Where the transducer is when it is zeroed makes no difference at all, as long as the atmospheric pressure where the patient is is the same as where the transducer is. You could zero with the transducer on the floor or taped to the ceiling and as long as you leveled it with the chamber that you were monitoring pressure afterward, it would be accurate.

Is that true?

My spatial relations ability is poor but it sounds wrong to me.

i know that once you zero the transducer if you lower it you will get higher readings but I am not actually sure about zeroing it at different levels.

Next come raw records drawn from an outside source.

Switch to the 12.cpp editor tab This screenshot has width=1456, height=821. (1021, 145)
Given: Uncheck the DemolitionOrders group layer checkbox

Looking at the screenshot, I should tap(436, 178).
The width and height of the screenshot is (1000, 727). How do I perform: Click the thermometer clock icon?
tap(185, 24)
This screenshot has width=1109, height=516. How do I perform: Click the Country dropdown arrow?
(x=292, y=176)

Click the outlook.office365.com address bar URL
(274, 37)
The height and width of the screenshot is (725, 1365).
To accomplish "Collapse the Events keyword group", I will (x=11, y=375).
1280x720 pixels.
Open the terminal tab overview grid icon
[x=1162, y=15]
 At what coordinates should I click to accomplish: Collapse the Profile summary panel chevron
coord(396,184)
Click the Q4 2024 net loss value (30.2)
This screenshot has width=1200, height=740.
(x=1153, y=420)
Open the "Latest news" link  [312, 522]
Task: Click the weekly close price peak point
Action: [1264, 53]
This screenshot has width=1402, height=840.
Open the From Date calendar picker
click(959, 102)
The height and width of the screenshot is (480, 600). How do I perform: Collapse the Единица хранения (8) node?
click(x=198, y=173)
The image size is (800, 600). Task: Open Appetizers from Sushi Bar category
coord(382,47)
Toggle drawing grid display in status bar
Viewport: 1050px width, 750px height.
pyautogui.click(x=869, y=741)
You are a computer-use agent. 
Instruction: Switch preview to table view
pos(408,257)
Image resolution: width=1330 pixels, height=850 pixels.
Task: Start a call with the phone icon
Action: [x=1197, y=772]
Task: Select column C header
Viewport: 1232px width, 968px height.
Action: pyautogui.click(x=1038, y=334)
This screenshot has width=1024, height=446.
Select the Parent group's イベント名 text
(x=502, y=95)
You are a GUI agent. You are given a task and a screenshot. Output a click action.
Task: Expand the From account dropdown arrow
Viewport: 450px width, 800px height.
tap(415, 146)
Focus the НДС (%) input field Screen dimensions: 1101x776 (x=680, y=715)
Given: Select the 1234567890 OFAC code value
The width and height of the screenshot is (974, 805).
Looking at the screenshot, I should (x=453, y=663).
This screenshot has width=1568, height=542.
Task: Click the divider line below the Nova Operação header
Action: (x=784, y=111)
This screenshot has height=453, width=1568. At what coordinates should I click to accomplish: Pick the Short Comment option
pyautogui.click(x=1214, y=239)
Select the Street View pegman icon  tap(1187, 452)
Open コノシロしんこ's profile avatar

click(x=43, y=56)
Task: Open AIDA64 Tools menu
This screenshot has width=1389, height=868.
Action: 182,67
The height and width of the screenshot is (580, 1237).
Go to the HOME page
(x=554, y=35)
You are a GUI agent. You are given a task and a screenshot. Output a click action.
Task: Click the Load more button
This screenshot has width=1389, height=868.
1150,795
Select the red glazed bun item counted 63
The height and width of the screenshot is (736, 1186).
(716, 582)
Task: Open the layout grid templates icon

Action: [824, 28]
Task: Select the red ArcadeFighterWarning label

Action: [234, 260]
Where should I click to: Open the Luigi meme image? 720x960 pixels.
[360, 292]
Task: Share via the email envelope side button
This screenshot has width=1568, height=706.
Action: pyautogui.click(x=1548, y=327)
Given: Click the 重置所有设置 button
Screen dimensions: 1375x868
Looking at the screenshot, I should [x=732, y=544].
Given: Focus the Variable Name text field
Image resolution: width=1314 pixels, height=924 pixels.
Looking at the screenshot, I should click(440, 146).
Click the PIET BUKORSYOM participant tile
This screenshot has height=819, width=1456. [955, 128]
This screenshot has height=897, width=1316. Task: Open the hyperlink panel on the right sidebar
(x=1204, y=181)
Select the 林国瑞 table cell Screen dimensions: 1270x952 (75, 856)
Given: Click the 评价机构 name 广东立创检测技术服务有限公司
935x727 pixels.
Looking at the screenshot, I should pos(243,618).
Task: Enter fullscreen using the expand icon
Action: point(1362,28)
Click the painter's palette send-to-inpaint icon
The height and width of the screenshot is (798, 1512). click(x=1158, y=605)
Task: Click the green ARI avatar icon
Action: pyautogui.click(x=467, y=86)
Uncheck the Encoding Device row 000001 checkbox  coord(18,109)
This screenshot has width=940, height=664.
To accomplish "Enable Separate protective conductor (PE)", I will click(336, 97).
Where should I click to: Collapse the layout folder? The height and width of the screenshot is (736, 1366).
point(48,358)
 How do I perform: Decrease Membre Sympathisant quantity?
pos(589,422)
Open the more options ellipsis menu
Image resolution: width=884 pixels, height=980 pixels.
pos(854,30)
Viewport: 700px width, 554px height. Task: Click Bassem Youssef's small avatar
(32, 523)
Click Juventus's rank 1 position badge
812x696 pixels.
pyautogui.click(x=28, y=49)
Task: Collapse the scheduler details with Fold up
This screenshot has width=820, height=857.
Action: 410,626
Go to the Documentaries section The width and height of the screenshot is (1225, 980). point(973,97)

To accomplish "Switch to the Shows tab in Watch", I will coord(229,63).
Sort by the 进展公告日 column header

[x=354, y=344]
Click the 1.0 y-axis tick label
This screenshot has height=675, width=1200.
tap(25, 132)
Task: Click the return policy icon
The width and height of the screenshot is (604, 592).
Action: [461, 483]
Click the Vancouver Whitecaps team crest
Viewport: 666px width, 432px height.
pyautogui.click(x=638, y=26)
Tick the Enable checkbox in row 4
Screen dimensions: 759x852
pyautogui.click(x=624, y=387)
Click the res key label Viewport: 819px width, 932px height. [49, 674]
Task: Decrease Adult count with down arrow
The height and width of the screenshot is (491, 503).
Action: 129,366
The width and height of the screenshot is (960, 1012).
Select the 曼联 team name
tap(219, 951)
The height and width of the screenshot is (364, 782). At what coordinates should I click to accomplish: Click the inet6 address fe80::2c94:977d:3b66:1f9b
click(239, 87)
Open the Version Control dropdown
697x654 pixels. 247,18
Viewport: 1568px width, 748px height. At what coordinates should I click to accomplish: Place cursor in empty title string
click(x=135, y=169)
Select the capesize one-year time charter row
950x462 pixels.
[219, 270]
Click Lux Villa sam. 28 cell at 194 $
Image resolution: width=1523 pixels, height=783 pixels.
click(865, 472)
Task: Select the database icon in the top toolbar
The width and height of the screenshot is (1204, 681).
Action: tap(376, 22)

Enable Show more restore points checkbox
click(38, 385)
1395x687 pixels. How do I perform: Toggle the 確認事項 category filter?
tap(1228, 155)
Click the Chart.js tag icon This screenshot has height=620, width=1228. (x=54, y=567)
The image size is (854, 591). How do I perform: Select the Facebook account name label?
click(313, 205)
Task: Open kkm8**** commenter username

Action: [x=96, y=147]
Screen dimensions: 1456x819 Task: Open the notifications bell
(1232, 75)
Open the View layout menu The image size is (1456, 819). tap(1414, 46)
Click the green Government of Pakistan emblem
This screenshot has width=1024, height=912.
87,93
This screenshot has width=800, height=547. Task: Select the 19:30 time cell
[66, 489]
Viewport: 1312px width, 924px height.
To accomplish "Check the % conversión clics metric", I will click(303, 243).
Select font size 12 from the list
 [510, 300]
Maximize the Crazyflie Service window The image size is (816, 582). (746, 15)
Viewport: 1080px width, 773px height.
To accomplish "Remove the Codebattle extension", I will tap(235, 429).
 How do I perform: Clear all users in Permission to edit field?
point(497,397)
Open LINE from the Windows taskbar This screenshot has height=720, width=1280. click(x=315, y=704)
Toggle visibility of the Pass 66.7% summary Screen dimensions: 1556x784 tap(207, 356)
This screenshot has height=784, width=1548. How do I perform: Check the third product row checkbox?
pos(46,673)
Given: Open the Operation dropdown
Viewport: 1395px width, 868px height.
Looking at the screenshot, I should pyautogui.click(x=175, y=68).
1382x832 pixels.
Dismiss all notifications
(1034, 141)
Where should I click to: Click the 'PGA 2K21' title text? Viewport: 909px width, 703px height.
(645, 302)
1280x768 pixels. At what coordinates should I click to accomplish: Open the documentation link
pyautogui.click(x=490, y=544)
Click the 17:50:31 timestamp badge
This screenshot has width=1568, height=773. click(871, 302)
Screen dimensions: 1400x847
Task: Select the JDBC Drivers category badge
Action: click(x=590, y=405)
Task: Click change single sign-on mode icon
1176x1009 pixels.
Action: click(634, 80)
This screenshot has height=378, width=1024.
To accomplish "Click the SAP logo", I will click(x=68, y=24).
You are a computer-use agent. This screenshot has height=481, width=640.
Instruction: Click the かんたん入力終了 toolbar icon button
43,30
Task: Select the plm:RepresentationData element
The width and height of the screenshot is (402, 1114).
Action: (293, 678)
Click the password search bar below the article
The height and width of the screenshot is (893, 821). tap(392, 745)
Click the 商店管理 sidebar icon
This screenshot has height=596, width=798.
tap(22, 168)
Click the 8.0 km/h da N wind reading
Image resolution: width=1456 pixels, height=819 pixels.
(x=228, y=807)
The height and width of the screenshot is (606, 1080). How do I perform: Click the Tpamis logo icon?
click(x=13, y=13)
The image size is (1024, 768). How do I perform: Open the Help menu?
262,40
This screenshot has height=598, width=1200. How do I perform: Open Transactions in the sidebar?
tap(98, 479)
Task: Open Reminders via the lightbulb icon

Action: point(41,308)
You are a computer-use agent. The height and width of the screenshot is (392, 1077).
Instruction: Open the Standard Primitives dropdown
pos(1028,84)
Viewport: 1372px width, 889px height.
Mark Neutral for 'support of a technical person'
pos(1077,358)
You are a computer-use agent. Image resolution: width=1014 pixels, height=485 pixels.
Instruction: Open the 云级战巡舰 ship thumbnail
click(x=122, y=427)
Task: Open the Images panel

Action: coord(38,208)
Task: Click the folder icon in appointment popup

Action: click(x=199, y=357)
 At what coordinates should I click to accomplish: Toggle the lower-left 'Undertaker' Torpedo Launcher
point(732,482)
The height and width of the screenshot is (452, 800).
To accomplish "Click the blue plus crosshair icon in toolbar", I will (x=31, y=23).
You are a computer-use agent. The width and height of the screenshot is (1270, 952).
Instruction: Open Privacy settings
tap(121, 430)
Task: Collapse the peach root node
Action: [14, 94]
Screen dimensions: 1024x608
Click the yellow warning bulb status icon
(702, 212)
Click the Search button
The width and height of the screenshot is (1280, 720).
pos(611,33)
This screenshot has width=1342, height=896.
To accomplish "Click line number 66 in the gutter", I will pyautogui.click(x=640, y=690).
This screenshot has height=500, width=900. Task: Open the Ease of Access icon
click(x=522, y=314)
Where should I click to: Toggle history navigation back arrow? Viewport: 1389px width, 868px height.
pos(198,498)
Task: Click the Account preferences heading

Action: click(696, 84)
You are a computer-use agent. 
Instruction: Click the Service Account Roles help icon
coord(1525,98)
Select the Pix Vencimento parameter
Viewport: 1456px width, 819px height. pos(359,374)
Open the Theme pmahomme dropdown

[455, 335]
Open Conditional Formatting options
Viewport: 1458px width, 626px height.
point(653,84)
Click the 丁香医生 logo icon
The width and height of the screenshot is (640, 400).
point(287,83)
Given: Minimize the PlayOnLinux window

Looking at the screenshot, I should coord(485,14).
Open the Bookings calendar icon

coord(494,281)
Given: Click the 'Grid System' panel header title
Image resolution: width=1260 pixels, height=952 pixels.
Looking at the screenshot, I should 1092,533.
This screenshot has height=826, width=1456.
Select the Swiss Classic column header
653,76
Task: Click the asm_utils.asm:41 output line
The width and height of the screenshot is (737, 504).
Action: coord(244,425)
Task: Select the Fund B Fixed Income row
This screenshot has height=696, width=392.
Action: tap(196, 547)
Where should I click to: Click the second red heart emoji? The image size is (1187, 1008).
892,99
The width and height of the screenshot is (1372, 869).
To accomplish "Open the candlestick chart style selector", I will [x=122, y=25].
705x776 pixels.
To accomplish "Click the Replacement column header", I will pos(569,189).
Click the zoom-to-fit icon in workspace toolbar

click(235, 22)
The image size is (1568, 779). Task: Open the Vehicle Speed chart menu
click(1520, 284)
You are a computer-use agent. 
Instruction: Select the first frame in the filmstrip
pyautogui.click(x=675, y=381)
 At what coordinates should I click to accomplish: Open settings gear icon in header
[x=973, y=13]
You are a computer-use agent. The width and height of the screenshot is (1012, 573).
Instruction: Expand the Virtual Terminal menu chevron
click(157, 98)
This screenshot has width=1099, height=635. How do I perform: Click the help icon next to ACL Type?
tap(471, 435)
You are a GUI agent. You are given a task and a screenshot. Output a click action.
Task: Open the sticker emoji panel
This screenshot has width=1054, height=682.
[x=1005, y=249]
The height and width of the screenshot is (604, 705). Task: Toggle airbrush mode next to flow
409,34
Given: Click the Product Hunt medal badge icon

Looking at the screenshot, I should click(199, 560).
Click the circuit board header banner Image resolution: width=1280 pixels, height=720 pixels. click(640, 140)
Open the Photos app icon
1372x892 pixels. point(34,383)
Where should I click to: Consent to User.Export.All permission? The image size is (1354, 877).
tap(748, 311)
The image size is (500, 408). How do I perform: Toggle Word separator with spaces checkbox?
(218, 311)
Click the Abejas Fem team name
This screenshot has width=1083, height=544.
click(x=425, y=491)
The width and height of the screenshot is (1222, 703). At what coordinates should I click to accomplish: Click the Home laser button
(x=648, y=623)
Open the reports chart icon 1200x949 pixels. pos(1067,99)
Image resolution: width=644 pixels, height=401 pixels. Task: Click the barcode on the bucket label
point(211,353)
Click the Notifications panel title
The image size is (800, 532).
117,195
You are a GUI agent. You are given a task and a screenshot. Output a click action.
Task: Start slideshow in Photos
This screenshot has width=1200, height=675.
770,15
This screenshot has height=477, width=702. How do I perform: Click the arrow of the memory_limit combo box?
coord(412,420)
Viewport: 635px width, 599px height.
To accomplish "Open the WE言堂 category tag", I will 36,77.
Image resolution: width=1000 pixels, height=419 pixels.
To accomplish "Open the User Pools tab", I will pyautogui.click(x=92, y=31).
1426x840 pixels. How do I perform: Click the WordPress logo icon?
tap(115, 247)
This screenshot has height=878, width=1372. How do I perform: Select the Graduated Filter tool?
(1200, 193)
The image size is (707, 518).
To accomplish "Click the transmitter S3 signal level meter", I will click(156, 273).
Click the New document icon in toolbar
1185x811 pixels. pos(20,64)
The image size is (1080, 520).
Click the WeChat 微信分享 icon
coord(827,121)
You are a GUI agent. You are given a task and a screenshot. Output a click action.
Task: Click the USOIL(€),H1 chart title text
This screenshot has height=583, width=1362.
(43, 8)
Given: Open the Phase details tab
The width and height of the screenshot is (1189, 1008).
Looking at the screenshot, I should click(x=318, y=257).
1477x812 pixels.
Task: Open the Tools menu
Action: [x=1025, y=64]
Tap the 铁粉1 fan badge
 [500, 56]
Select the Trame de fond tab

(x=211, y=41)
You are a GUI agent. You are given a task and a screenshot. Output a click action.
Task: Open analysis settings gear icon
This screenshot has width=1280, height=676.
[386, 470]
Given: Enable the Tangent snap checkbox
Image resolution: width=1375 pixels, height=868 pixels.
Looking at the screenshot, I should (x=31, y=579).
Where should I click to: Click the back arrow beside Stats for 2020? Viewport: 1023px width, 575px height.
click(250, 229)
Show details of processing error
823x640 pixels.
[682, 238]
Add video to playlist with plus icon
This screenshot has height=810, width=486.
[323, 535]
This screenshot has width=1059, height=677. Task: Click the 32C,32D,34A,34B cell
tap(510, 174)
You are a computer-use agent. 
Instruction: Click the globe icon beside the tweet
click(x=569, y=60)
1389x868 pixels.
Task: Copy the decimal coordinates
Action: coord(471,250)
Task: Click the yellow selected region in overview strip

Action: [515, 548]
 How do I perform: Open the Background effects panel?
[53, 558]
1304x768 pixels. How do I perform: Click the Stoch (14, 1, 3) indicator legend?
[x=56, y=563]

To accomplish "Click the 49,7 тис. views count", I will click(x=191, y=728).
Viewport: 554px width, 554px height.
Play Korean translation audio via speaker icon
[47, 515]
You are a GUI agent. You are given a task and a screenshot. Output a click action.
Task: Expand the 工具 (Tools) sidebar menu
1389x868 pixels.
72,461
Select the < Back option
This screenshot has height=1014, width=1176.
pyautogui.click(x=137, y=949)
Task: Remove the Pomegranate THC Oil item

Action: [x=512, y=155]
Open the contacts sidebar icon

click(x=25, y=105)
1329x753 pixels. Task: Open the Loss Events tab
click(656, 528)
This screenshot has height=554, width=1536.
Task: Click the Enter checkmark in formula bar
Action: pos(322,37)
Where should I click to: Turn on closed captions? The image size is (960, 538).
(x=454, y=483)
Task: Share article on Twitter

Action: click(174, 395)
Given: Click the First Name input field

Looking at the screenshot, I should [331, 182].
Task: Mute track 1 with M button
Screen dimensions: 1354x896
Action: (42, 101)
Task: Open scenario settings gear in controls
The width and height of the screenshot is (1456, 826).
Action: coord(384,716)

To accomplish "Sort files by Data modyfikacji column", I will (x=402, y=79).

ive always done it in the accepted fashion-zeroed art and venous at phlebostatic axis.

Is that true?

My spatial relations ability is poor but it sounds wrong to me.

i know that once you zero the transducer if you lower it you will get higher readings but I am not actually sure about zeroing it at different levels.

ive always done it in the accepted fashion-zeroed art and venous at phlebostatic axis.

Don't take my word for it. Try it for yourself.

Yep you're right. You can zero close to the floor and it does t matter.

weird how when you lower the transducer it reads a higher pressure.

i do t understand the physics of it.

Specializes in Critical Care, Med-Surg.
Yep you're right. You can zero close to the floor and it does t matter.

weird how when you lower the transducer it reads a higher pressure.

i do t understand the physics of it.

When the transducer is being zeroed (open to air) it's reading atmospheric pressure, which is the same near the floor as it is at the bed level. When the transducer is closed, you're essentially seeing a measure of the pressure of the fluid in the tubing. So by lowering the transducer to the floor, you are measuring the added pressure exerted by the weight of the column of fluid in the tubing (from gravity). Raising it up higher has the opposite effect.

Specializes in Trauma and Cardiovascular ICU.

As long as, while reading, it is properly positioned, it doesn't matter where it is in relation to the patient. Some places place them on poles, on the side of the bed, in the bed, on the patient. Doesn't make a difference.

Actually it does matter where it is positioned vertically when transducing but not horizontally

The way I was taught to calibrate transducers (CVP, ART) was to put the transducer on a rolled up towel right beside the pt in a supine position as long as it's at the phlebostatic axis level.

I've seen a nurse (for the very first time) have the transducer literally be under the pt's armpit but CVP was reading at a much higher number than when it was on the towel beside the pt.

My question is, having the transducer right next to the pt's skin - would this be less or more accurate?

Thanks.

If it makes you feel better, CVP by itself without other assessment factors is pretty much a random number. It's not even used in some ICUs depending on the disease process.